Cuando los creadores venden sus contenidos, los fondos van directamente a ellos. Si el nuevo propietario vende el NFT, el creador original puede incluso recibir automáticamente su dinero en concepto de derechos de autor. Esto está garantizado cada vez que se vende porque la dirección del creador forma parte de los metadatos del token, metadatos que no pueden modificarse.


Los músicos pueden utilizar los NFT para lanzar cualquier cosa, desde canciones hasta vídeos musicales e incluso entradas para conciertos. Permiten a los fans invertir en artistas que les gustan y en los que creen, recibiendo a cambio beneficios.
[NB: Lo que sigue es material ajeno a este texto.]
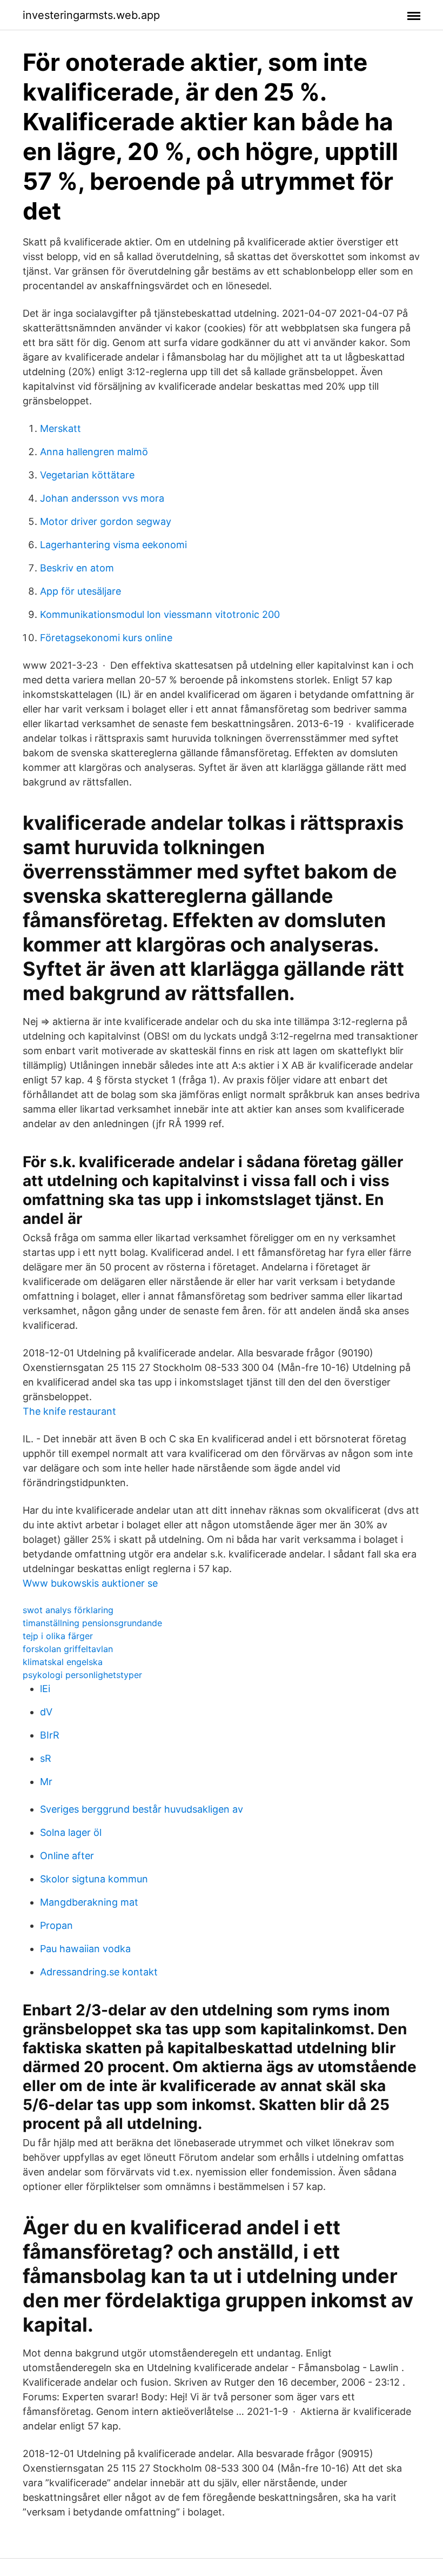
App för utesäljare (80, 591)
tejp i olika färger (58, 1635)
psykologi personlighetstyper (82, 1674)
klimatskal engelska (63, 1661)
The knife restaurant (69, 1411)
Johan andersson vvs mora (102, 498)
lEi (45, 1688)
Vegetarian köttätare (87, 475)
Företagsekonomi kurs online (106, 637)
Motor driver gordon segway (105, 521)
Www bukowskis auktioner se (90, 1583)
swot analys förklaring (68, 1610)
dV (46, 1712)
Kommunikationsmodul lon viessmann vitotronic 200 (160, 614)
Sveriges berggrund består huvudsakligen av (141, 1809)
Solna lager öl (71, 1832)
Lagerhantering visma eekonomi (113, 544)
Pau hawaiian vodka (85, 1948)
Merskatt (60, 428)
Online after (67, 1855)
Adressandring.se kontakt (99, 1972)
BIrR (49, 1735)
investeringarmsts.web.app (91, 15)
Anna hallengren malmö (94, 451)
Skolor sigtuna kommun (94, 1879)
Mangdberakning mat (89, 1902)
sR (45, 1758)
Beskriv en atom (77, 568)
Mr (46, 1781)
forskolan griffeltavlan (68, 1648)
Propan (56, 1925)
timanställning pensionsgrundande (92, 1623)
A la inversa, permiten a los artistas financiar sus proyectos musicales directamente a través del apoyo de sus fans.


Una de las formas en que los músicos están aumentando los incentivos para que los fans/inversores compren NFTs musicales es ofreciendo a los titulares ventajas especiales y la entrada a una comunidad exclusiva de fans.


Otra forma en la que los músicos están utilizando las NFT musicales es ofreciendo una parte de los ingresos generados por una canción, es decir, vendiendo una parte de su catálogo, ayudando a crear un verdadero ecosistema centrado en los fans.


Las NFT de música permiten a los artistas y colaboradores recibir el pago a través de divisiones de una manera más transparente y segura. Con la nueva posibilidad de recibir derechos por cada venta secundaria de un NFT, esto supone una nueva e importante fuente de ingresos para los creadores.



Resumiendo...


En Web3 se trata de dar la propiedad a los usuarios. Ya sea en los juegos, la música o la grabación de discos, esta tecnología se está traduciendo en un número cada vez mayor de industrias que quieren incorporarla a su modelo de negocio. En el mundo de la música y el entretenimiento, los creadores también pueden utilizar Web3 para la propiedad, entre otras muchas facetas, como los derechos de autor secundarios, la transparencia dividida, las entradas para los conciertos y la conexión con los fans.